Instructions for the task: Give the lines of the items below as a JSON list of strings, one string per line and blank lines left out, from the line with "Where should I click to: Click the Skype" up to and including the line with "Action: (419, 413)".

Provided records:
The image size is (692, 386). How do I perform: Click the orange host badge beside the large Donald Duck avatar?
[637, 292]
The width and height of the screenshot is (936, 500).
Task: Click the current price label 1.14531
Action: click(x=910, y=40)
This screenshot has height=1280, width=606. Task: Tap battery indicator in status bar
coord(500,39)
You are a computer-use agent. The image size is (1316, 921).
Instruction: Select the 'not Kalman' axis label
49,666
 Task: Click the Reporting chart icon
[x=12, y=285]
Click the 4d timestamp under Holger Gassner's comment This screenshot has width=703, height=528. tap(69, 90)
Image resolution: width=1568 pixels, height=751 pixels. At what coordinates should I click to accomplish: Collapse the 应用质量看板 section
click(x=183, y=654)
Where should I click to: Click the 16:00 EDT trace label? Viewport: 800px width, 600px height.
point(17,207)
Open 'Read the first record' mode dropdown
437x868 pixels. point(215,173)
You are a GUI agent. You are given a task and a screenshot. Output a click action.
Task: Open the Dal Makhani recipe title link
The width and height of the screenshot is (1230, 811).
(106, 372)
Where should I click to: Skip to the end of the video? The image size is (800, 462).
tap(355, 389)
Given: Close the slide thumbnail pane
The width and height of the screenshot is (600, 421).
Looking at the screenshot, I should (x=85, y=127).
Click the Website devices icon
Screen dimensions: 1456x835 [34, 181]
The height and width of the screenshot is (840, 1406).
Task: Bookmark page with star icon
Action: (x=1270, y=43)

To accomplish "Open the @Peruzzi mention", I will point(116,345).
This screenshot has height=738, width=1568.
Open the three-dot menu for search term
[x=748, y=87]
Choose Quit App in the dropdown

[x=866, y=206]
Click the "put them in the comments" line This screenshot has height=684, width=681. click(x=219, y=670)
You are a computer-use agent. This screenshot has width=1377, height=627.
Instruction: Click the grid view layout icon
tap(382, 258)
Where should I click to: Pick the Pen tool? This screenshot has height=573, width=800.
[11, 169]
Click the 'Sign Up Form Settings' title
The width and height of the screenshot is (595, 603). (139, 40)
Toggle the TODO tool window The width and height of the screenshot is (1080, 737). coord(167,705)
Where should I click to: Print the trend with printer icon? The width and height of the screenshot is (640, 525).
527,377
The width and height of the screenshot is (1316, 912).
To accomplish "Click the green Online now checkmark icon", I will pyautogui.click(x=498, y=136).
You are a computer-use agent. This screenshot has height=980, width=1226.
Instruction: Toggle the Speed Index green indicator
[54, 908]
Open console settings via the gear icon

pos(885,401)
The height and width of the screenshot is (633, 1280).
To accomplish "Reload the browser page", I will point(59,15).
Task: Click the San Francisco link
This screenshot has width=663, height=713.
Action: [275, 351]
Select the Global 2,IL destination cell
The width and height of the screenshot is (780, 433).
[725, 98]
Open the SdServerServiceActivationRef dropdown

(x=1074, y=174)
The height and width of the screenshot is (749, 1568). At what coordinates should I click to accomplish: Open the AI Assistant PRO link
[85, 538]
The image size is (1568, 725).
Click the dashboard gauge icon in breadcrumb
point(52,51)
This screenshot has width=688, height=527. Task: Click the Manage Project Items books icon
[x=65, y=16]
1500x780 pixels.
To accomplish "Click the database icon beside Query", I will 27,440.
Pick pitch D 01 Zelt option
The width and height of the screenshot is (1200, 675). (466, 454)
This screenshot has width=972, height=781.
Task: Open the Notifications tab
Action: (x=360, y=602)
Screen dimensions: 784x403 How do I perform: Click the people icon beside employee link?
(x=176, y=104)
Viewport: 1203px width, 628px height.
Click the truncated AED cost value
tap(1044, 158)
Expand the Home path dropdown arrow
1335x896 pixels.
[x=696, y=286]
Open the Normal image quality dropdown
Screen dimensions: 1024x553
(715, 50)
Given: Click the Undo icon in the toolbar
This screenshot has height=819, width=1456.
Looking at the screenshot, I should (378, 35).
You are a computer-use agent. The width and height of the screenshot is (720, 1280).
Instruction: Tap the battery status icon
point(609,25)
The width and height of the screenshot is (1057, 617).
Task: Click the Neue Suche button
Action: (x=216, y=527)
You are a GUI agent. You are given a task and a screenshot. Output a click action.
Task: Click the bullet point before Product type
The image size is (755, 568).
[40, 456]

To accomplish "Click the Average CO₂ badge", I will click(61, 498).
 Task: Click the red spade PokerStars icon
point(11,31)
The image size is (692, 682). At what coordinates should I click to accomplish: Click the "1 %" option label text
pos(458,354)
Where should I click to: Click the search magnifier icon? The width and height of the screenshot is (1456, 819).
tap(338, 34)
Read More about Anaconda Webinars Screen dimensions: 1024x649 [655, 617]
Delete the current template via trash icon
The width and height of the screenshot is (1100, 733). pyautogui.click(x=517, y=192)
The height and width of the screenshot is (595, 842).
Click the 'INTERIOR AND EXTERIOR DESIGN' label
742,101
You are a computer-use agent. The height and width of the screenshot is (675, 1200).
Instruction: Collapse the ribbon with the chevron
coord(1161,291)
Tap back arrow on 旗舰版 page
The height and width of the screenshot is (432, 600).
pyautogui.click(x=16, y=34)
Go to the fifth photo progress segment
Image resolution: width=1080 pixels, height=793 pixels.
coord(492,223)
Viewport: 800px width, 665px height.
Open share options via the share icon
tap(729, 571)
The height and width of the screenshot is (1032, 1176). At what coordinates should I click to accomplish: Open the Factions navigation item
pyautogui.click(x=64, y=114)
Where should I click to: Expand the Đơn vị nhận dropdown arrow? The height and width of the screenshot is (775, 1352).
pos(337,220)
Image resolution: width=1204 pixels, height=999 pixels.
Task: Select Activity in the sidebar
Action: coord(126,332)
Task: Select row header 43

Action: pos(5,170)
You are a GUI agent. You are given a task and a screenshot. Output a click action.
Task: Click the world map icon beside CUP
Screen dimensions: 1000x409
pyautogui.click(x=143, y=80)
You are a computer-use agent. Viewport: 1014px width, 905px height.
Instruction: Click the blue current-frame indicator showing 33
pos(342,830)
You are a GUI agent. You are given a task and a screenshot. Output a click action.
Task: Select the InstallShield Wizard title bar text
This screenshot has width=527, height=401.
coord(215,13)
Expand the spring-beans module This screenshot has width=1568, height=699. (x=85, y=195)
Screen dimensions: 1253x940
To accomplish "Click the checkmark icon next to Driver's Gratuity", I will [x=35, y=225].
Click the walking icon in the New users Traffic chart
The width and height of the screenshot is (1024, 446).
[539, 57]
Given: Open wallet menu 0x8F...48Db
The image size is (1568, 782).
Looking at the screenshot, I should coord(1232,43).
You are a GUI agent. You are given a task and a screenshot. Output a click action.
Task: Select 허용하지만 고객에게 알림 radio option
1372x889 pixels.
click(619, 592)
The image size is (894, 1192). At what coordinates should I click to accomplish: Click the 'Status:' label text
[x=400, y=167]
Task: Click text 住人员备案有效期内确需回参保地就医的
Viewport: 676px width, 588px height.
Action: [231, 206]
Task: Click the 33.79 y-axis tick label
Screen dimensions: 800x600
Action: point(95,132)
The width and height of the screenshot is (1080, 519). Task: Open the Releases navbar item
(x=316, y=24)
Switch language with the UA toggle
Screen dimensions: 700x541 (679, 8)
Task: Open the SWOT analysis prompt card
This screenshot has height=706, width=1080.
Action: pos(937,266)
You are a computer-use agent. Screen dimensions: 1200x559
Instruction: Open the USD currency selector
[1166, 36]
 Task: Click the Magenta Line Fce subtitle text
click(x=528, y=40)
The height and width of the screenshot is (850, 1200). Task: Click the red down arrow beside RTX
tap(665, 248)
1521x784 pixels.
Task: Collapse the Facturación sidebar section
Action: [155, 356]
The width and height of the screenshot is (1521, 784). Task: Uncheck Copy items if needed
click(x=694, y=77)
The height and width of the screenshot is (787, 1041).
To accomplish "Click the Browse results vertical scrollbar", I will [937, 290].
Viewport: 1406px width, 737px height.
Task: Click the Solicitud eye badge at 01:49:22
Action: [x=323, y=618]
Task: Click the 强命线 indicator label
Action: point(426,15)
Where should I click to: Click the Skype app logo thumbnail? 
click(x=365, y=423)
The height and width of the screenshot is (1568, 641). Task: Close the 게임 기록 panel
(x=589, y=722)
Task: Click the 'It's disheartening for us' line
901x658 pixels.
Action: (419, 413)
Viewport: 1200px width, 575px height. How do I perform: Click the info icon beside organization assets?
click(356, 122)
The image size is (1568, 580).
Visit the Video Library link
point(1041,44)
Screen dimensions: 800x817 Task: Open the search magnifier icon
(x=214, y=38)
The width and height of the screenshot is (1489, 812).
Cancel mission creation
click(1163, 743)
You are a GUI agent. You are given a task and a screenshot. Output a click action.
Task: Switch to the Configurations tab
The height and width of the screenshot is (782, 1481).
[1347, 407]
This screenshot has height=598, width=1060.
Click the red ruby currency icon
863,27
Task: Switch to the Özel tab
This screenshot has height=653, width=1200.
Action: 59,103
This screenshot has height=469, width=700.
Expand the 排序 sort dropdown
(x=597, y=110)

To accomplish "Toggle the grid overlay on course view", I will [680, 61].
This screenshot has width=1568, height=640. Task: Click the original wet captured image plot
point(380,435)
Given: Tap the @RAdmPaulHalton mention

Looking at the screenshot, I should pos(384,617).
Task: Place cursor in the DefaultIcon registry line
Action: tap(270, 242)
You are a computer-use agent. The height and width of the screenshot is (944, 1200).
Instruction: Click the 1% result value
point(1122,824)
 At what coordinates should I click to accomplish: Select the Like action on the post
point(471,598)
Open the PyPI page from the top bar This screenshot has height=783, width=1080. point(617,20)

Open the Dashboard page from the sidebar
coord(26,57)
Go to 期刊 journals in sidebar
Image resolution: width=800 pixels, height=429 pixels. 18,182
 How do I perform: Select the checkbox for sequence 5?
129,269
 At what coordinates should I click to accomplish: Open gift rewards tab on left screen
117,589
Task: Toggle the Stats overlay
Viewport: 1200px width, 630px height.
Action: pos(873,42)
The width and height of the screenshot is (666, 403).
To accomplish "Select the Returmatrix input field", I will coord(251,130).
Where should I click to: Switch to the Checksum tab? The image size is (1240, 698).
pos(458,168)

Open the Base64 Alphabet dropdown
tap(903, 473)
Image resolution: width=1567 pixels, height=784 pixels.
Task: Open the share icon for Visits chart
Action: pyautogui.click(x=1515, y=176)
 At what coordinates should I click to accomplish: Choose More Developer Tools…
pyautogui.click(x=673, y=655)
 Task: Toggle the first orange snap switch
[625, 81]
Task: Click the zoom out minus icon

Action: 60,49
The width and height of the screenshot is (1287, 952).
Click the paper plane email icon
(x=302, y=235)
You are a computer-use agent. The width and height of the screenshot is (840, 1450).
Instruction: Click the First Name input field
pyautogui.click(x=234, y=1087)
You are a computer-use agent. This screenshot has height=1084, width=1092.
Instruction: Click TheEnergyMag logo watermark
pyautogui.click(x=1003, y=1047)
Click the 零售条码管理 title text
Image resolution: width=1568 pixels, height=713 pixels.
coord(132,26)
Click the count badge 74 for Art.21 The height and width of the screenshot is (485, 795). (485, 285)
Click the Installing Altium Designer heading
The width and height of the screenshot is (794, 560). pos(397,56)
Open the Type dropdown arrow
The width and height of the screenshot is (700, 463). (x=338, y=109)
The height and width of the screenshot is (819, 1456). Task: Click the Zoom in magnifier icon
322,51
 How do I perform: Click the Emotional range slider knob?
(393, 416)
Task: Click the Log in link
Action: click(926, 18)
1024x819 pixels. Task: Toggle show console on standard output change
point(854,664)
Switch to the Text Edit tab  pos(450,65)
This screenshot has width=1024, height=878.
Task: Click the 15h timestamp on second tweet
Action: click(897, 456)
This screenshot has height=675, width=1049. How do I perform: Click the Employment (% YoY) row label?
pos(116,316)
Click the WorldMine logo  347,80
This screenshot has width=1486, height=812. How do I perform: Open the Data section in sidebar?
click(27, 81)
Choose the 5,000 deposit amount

Expected output:
[
  "Where should I click to: Click the Skype app logo thumbnail? ",
  "click(x=365, y=423)",
  "The height and width of the screenshot is (1568, 641). Task: Close the 게임 기록 panel",
  "(x=589, y=722)",
  "Task: Click the 'It's disheartening for us' line",
  "901x658 pixels.",
  "Action: (419, 413)"
]